Brexit, governo britannico esorta fornitori a fare scorte di medicinali

Un’esortazione a fare scorte di medicinali e prodotti simili nei confronti delle aziende farmaceutiche e dei fornitori di medicinali è giunto da parte del governo del Regno Unito in relazione alla prossima uscita dall’Unione Europea che dovrebbe avvenire entro la fine dell’anno.
Si prevedono, infatti, problemi nel mercato dei medicinali e dei prodotti simili nel periodo in cui avverrà il distacco definitivo, problemi che potrebbero portare a gravi mancanze sugli scaffali di ospedali, cliniche o anche farmacie.

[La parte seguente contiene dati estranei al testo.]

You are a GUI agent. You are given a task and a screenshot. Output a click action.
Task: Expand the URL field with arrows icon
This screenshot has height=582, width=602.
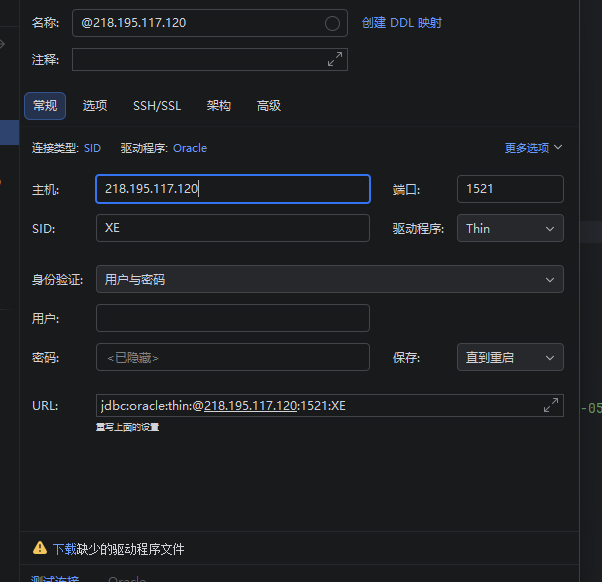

L’esortazione è giunta tramite una lettera pubblicata ieri dal Ministero della Sanità: con i controlli doganali che entreranno in funzione il 31 dicembre di quest’anno, le imprese che hanno bisogno di medicinali o prodotti farmaceutici nonché sanitari potrebbero avere difficoltà per un certo periodo in quanto le catene di approvvigionamento europee o anche globali saranno sottoposte a pressioni molto forti, come dichiara uno dei responsabili del ministero, Steve Oldfield.

Il pericolo che la Gran Bretagna lasci l’Unione Europea senza trovare accordi, che ancora non sono stati raggiunti su determinate questioni chiave, fondamentali come quelle riguardanti il commercio, è al momento ancora reale.